■ SOURCE EXTRACT ■
==============================

Sunday, July 25, 2010

Recap

So this blog is to serve kind of as a recap of the course. I personally really enjoyed it. I haven't taken a survey course since high school, and I enjoyed it much more than I anticipated, especially since I'm used to the more specific history classes. One of the things that I have enjoyed the most about this course is being able to observe and analyze the change over time in Europe over the course of 500 years.
I never really studied Europe that much; I've mainly stuck to American history. That said, studying Europe has helped me gain a better understanding of where America stands in the grand scheme of world and European history. It's helped me understand America much better, which I really appreciate, switching gears and understanding America in the context of European history rather than vice versa. It was interesting to hear different dates and events in European history and being able to line them up to occurrences in American history.

I learned so much in this class which has broadened and deepened my understanding of history in general, but particularly of French history. As a French major, I have had some experience with French history, particularly dealing with Haussman and Violet-le-Duc, but because much of these classes were language-based, much what little history we discussed was cursory at best. I feel a lot better knowing that I have the knowledge of the history of a people whose language I speak.

==============================

■ RAW DATA ■
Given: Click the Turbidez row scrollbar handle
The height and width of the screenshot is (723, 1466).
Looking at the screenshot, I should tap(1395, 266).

==============================

In the course recap post, over how many years does the writer say the course traced change in Europe? The lines come from a different source than the text.

500 years.